Task directions: Please output the line that contains "Click the privacy shield icon" and all later lines of the material, exactly, through the end.

─── Supplied entries ───

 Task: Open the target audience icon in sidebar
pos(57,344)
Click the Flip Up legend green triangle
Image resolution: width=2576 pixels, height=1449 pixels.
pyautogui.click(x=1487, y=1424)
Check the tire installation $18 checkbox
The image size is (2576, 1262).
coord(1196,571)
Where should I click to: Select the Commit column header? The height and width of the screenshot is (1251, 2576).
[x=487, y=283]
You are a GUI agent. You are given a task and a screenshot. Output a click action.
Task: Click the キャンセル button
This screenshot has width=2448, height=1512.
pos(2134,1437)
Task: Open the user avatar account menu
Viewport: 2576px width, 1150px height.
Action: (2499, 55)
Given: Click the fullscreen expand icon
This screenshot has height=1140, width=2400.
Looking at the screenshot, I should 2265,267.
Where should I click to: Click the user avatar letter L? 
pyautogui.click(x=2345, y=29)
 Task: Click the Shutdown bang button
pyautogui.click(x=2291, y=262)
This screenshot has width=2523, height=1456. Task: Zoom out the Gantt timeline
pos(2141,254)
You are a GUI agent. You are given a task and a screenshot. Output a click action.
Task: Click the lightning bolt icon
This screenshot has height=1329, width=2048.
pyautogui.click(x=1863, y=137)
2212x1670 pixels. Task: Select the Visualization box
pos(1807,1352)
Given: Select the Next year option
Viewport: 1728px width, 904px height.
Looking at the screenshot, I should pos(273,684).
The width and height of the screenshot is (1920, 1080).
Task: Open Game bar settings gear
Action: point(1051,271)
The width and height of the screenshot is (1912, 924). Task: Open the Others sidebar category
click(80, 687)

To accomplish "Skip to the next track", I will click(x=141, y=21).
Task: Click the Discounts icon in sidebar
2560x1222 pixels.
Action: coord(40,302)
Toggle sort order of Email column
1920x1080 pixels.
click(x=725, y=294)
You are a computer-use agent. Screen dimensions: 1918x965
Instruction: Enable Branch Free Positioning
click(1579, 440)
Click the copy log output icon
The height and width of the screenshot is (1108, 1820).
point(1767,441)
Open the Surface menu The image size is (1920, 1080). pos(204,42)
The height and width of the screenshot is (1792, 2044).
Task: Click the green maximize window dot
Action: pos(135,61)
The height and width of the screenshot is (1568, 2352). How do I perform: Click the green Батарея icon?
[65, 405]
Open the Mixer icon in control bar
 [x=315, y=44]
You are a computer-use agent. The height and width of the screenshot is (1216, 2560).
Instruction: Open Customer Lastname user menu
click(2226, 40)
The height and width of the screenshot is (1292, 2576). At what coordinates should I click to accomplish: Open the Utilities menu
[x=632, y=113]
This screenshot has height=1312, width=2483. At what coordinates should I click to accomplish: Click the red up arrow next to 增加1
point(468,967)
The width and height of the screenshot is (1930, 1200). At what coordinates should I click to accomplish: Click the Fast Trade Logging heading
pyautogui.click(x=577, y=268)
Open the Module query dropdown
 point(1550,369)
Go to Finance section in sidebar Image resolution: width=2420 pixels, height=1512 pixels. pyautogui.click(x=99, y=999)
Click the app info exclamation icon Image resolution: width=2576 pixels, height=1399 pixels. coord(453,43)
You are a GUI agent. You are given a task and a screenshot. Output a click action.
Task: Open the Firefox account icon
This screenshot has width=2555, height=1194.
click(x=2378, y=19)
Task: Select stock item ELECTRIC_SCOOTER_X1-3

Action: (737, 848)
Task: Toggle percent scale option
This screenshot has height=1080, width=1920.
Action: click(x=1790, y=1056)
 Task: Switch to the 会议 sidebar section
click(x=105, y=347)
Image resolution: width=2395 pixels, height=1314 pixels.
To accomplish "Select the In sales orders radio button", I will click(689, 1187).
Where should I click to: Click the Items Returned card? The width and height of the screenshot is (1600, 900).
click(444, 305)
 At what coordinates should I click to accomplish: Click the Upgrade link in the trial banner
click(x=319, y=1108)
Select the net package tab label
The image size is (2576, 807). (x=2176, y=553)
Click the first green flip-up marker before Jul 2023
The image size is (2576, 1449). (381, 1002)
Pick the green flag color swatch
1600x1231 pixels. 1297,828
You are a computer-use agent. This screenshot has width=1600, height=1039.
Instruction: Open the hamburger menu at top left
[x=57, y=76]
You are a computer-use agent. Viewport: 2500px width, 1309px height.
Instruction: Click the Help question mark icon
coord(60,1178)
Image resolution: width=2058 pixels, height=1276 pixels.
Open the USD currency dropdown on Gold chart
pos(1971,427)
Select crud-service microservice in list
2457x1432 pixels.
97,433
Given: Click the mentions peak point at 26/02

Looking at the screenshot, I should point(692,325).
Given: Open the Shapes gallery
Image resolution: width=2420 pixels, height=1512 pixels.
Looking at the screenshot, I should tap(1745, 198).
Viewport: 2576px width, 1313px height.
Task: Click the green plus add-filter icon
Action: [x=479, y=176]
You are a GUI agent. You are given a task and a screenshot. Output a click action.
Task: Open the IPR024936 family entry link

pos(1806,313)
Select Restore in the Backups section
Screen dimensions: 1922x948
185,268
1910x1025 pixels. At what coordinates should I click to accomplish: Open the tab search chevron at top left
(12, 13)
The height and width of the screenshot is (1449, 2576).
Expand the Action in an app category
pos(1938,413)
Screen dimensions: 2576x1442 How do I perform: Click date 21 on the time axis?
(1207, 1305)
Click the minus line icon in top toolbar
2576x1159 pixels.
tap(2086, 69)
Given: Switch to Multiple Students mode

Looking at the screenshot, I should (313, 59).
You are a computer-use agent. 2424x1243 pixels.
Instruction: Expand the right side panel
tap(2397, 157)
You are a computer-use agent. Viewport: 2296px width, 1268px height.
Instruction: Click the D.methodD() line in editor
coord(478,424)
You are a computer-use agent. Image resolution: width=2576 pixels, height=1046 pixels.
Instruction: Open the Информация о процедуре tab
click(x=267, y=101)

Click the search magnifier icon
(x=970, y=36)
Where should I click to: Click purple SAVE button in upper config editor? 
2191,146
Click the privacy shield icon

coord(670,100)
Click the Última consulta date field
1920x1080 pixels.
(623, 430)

───

Written response:
Click the privacy shield icon

coord(670,100)
Click the Última consulta date field
1920x1080 pixels.
(623, 430)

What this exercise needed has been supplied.